About robots building robots ,i agree with you.
Cosmo Novice said:I honestly think that commercial viability will be one of the core influences in space exploration/utilisation in the next few centuries.
Ryan_m_b said:We differ here, even with some astounding developments in space science I don't think commercialisation of space is that viable. At least not the kind of viable that allows for manned exploration and colonisation. On the other hand an economic environment where an entity has a large surplus of wealth and a willing population is a great place to start. I remain unconvinced that market forces and capitalist business models can ever produce the ++multi-trillion dollar, ++multi-decade investment that manned exploration and colonisation require.
A soft landing for an asteroid refers to a controlled and gradual descent onto the surface of a celestial body, such as a planet or moon, with minimal impact and disruption.
The south pole is a preferred location for soft landing an asteroid because it has a relatively flat and stable surface, as well as a consistent and predictable lighting environment that allows for better visibility and control during the landing process.
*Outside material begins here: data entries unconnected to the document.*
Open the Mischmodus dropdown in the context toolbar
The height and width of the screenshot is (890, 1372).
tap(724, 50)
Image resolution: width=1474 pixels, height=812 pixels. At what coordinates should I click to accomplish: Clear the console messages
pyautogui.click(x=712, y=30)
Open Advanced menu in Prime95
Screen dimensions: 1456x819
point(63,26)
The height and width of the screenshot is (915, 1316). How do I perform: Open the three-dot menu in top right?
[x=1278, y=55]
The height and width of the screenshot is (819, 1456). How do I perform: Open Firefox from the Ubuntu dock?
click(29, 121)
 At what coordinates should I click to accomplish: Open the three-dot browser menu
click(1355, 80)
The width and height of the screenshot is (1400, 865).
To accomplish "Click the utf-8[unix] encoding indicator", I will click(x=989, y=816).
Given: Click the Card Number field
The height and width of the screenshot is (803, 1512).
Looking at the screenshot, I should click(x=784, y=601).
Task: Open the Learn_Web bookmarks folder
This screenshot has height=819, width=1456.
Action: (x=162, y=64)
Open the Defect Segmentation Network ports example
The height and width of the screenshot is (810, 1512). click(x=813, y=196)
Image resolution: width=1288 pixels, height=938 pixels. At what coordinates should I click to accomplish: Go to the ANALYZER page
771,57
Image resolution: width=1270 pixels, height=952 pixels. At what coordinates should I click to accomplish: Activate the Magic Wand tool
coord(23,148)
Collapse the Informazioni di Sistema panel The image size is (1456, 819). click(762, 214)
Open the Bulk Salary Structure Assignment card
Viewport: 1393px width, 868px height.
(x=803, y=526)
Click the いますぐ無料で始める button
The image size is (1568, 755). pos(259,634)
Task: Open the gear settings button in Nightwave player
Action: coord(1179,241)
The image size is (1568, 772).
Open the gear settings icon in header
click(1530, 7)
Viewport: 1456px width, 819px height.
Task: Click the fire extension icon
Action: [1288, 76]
The potential benefits of soft landing an asteroid at the south pole include easier access to resources and materials that can be extracted from the asteroid, as well as the potential for scientific research and exploration of the asteroid and its composition.
Scientists plan to achieve a soft landing at the south pole through the use of advanced technologies and techniques, such as precision navigation and guidance systems, thrusters, and landing gear, as well as extensive simulations and testing.
The challenges scientists face when attempting to soft land an asteroid at the south pole include the need for precise calculations and timing, the potential for unpredictable terrain or surface conditions, and the potential for technical malfunctions or failures during the landing process.